Big Bird: Jumbo Turkey, Spinach, and Herb Burgers
with Mushrooms and Swiss
I found this recipe in my Rachael Ray cookbook. We had it tonight for dinner, and it was really yummy. Next time I make it I will add smaller portions of parsley and spinach.
Ingredients:
1 10-oz box frozen chopped spinach, defrosted (I used fresh spinach)
2 pounds ground turkey breast (you could also use ground chicken)
1 shallot, finely chopped
2 tablespoons Dijon mustard, plus some for slathering on the rolls
10 leaves of fresh basil, shredded or torn
3 tablespoons fresh flat-leaf parsley (a handful), chopped
Salt and freshly ground black pepper
2 tablespoons extra-virgin olive oil (EVOO), plus some for drizzling
20 white button mushrooms, thinly sliced
2 garlic cloves, chopped
1/2 cup chicken stock
4 slices Swiss cheese
4 Hamburger buns, split and toasted
lettuce
tomato
Directions:
Preheat a large nonsick skillet over medium-high heat.

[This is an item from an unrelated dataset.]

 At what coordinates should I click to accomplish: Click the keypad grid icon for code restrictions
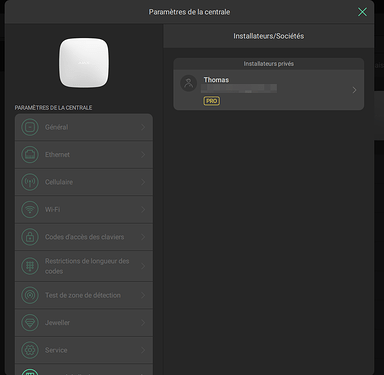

Arrange the defrosted chopped spinach in the center of a kitchen towel. Wrap the towel around the spinach and squeeze out the excess liquid. Put the spinach in a mixing bowl and combine with the turkey, shallots, 2 tbps of Dijon mustard, basil, parsley, salt and pepper. Score the meat with the side of your hand to separate into 4 equal portions. Make 4 large patties, 3/4 to 1 inch thick. Drizzle the patties with oil and place them in the hot skillet. Cook for 6 to 7 minutes on each side, until the chicken is cooked through.

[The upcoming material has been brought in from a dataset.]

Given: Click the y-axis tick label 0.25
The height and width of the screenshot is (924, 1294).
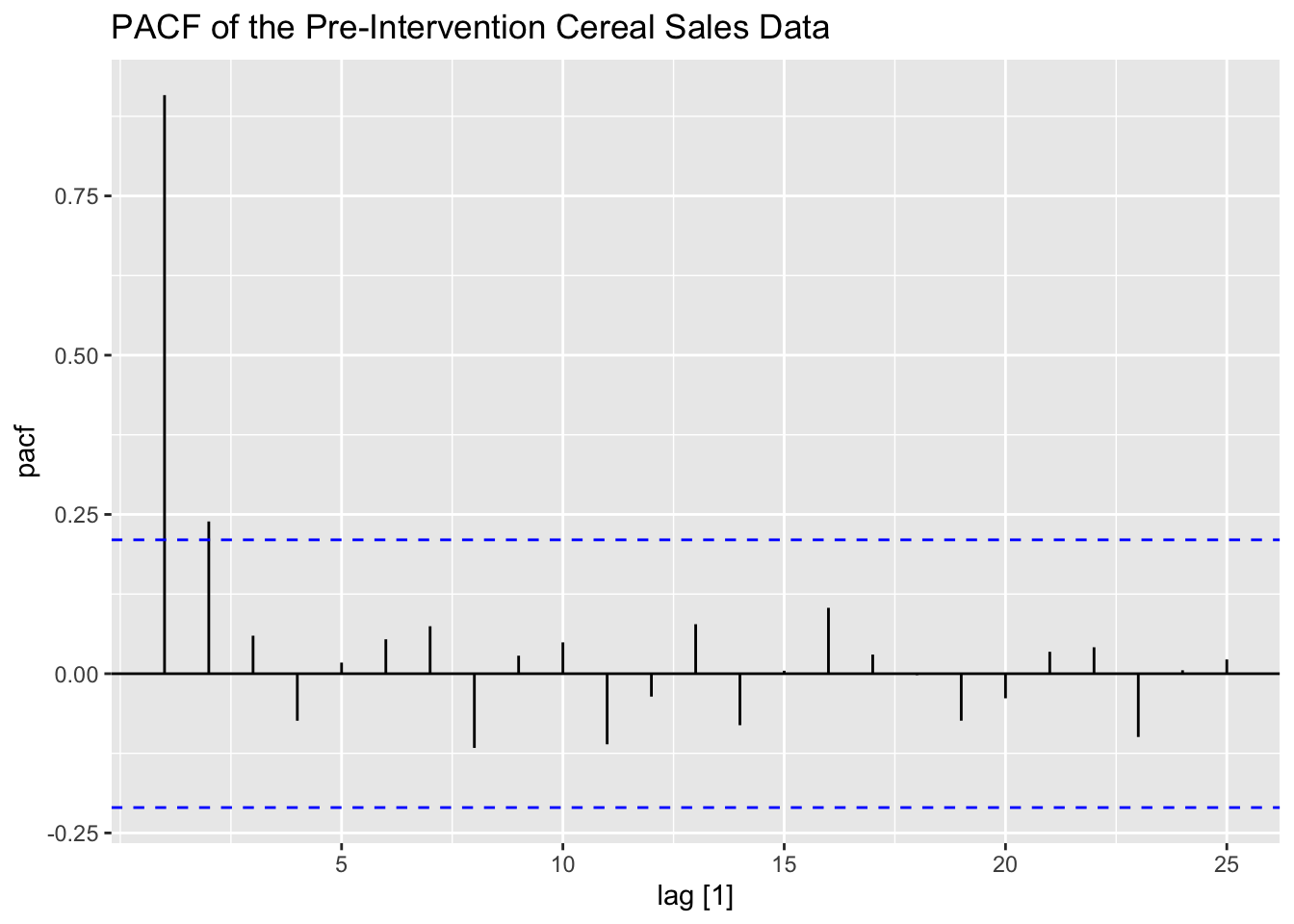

Preheat a second medium-size skillet over medium-high heat with 2 tbsp of EVOO, twice around the pan. Add the sliced mushrooms and garlic and cook, stirring occasionally, for 4 to 5 minutes, or until the mushrooms are nice and brown. Season the mushrooms with salt and pepper. Add the chicken broth and cook until the pan is almost dry, about 2 minutes.
Top the big-bird burgers with the mushroom topping and the Swiss cheese. Cover loosely with aluminum foil. Turn off the pan and let the cheese melt, about 2 minutes.
Slather the tops of the buns with a little mustard. Place the burgers on the bun bottom and top with lettuce and tomato.
I served it with a pickle wedge, and corn on the cob. Enjoy!